== Aim ==
Continue the mailing-list reply below about using ROC to select a random forest model, picking up after its final sentence.

>> begin Selected passage

[R] Can ROC be used as a metric for optimal model selection for randomForest?
Max Kuhn
mxkuhn at gmail.com
Fri May 13 14:48:47 CEST 2011
Frank,
It depends on how you define "optimal". While I'm not a big fan of
using the area under the ROC to characterize performance, there are a
lot of times when likelihood measures are clearly sub-optimal in
performance. Using resampled accuracy (or Kappa) instead of deviance
(out-of-bag or not) is likely to produce more inaccurate models (not
shocking, right?).
The best example is determining the number of boosting iterations.
>From Friedman (2001): ``[...] degrading the likelihood by overfitting
actually improves misclassification error rates. Although perhaps
counterintuitive, this is not a contradiction; likelihood and error
rate measure different aspects of fit quality.''
My argument here assumes that you are fitting a model for the purposes
of prediction rather than interpretation. This particular case
involves random forests, so I'm hoping that statistical inference is
not the goal.

>> end Selected passage
>> begin Stored data

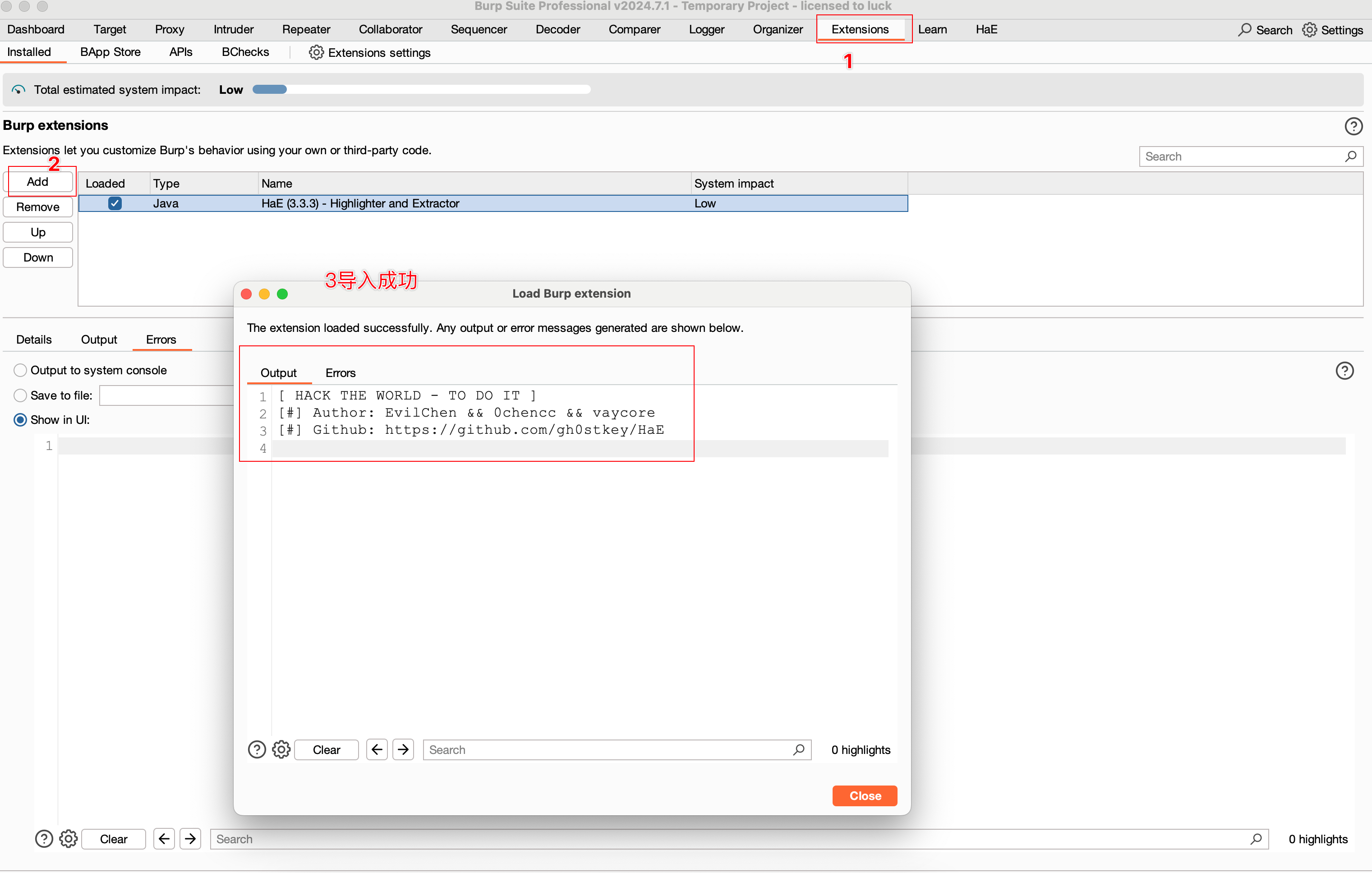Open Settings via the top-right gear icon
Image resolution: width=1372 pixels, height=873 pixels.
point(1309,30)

>> end Stored data
>> begin Stored data

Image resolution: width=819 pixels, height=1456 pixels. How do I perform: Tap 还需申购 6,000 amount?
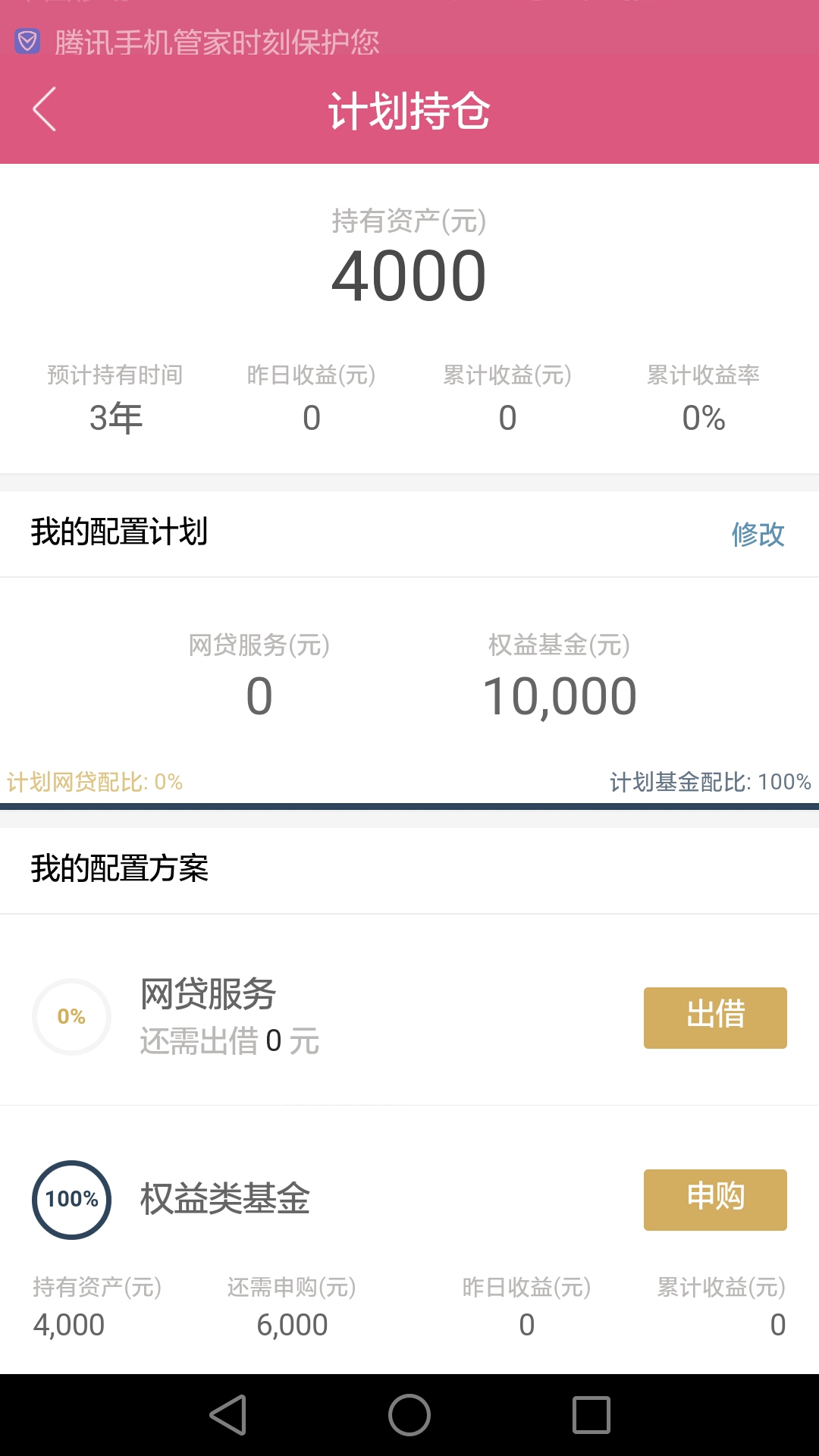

>> end Stored data
>> begin Stored data

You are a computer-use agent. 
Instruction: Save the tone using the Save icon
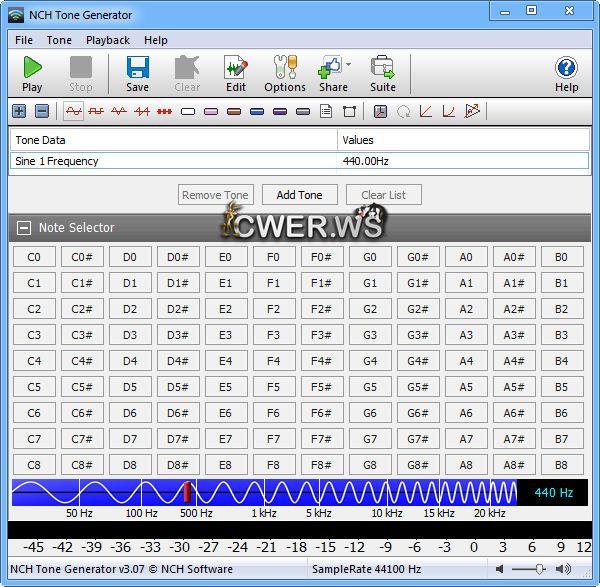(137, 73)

>> end Stored data

== Written answer ==
Ref: Friedman. Greedy function approximation: a gradient boosting
machine. Annals of Statistics (2001) pp. 1189-1232
Thanks,
Max
On Fri, May 13, 2011 at 8:11 AM, Frank Harrell <f.harrell at vanderbilt.edu> wrote:
> Using anything other than deviance (or likelihood) as the objective function
> will result in a suboptimal model.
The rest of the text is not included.